How to stop particles from clustering on a water surface? For my experiment I have to obtain a water surface (1 m$^2$) seeded with floating particles. I found particles of the right size, density (and very acceptable price): expanded glass granulate. However, as other particles, the particles form clusters and stick to the walls of my aquarium.
How do I stop the particles from forming clusters (probably has to do with surface tension/hydrophobicity)? I tried to spray paint the particles using car paint which did Improve their behaviour but still they form clusters.
Does painting/coating the particles provide a solution, and if yes what kind of paint/coating should I use?
Something more about the experiment:
The target of the experiment is to perform surface PIV (Particle image velocimetry). So as long as the hydrodynamics aren't affected (too much) adding chemicals/paint is no problem.
 A: This is sometimes called the "Cheerios effect". It basically occurs because each floating object forms a meniscus, and other floating objects want to "move downhill" in this meniscus.  The meniscus forms (roughly speaking) because the interfaces between the spheres, the water, and the air form a preferred angle, known as the wetting angle.
If one could tweak things so that this meniscus didn't form, there would be no attraction.  You probably don't have much control over the buoyant force or the density of the spheres, but by applying a coating to the spheres you might be able to change the wetting angle to avoid the formation of meniscuses.  (Menisci?)  Here's a rough calculation of what you should be aiming for.

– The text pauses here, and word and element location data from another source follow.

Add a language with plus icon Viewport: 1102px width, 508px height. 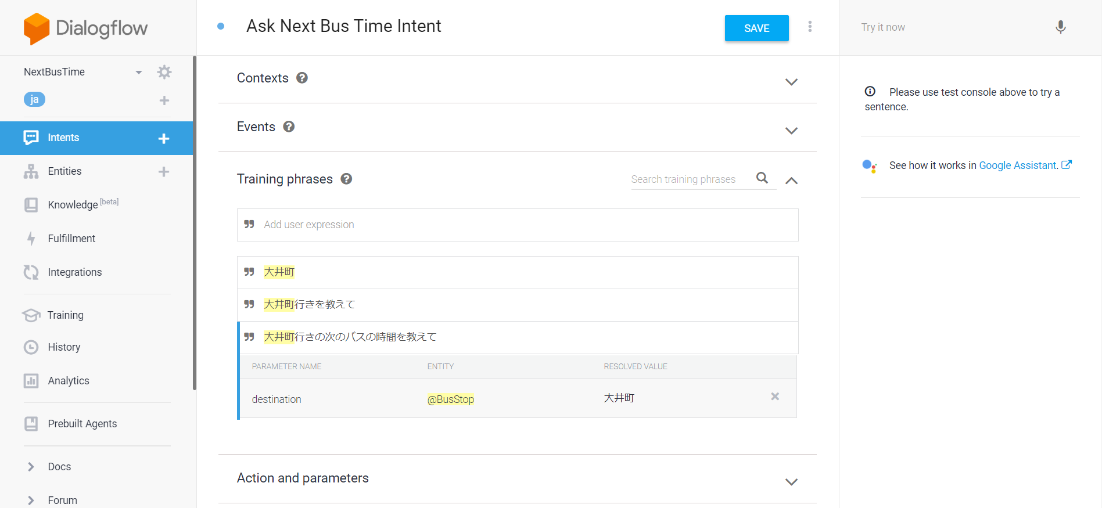(x=164, y=100)

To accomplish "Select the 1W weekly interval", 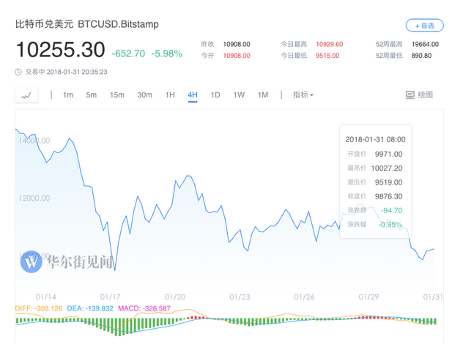I will click(x=239, y=94).
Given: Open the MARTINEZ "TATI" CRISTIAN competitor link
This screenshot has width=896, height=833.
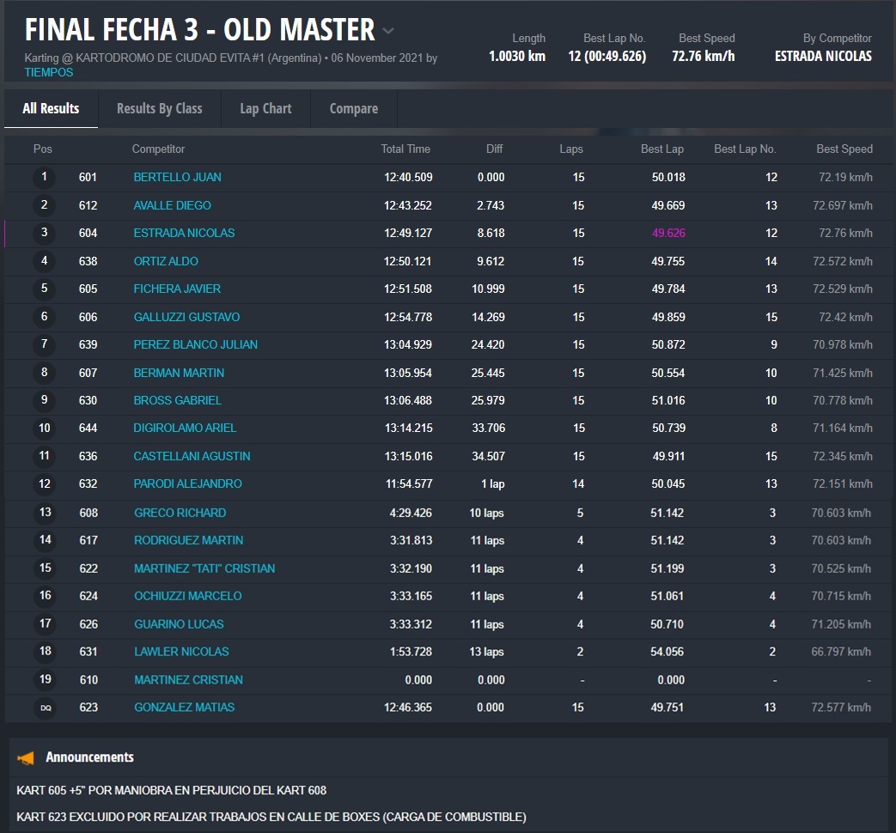Looking at the screenshot, I should pos(204,569).
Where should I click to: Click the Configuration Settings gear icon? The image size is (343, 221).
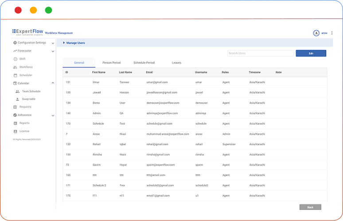(x=15, y=43)
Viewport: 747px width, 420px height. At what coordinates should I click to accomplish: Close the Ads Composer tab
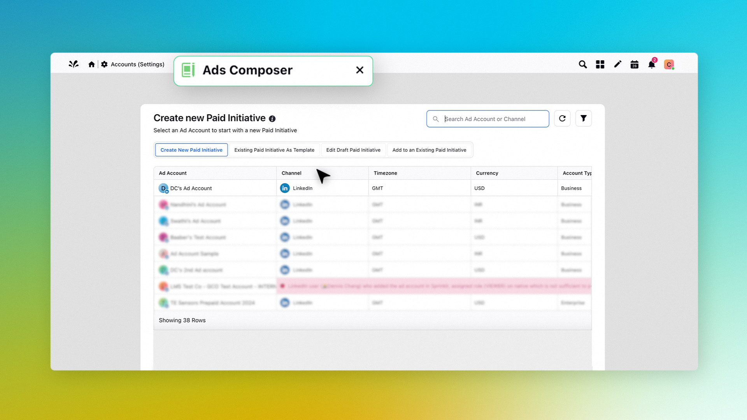[x=359, y=70]
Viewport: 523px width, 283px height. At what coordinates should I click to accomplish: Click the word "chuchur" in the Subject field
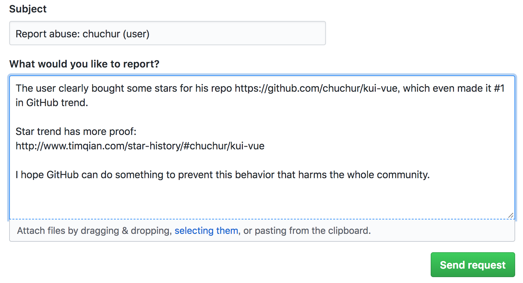tap(101, 34)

In classic physics fashion, I'm going to assume that the particles are spheres.  The "depth" of the meniscus is determined by a force balance between the buoyancy of the particle (upwards), the surface tension from the water (parallel to the water surface, at the point of contact), and the weight of the particle, subject to the constraint that the angle between the particle surface and the water surface is at the wetting angle $\theta$.  (See Figure 7 in the above linked paper.)  In particular, if it is the case that the buoyant force on the sphere balances out its weight exactly, and that the resulting geometry implies that the water surface meets the sphere at the wetting angle, then the surface tension forces will be purely horizontal, no meniscus will form, and the objects will not cluster:

To get this to be the case, we have to have the weight of the sphere equal the weight of the displaced fluid (in the shaded region above.)  The volume of the sphere is $\frac{4}{3} \pi R^3$, and the volume of the displaced fluid is
$$
V = \frac{\pi R^3}{3} (2 - 3 \cos \theta + \cos^3 \theta).
$$
So the ratio of the densities must be equal to the ratio of these volumes:
$$
\frac{\rho_s}{\rho_w} = \frac{1}{4} (2 - 3 \cos \theta + \cos^3 \theta)
$$
This means that for a given ratio of the densities, there is a given wetting angle that will work to avoid the formation of a meniscus.  Since the density of the spheres and the density of the water are pretty much fixed, you'll need to coat them in such a way as to change the wetting angle closer to this special value.  How to go about this is not my area of expertise (I'm just a theorist), but hopefully this will give you an idea of what you should be aiming for.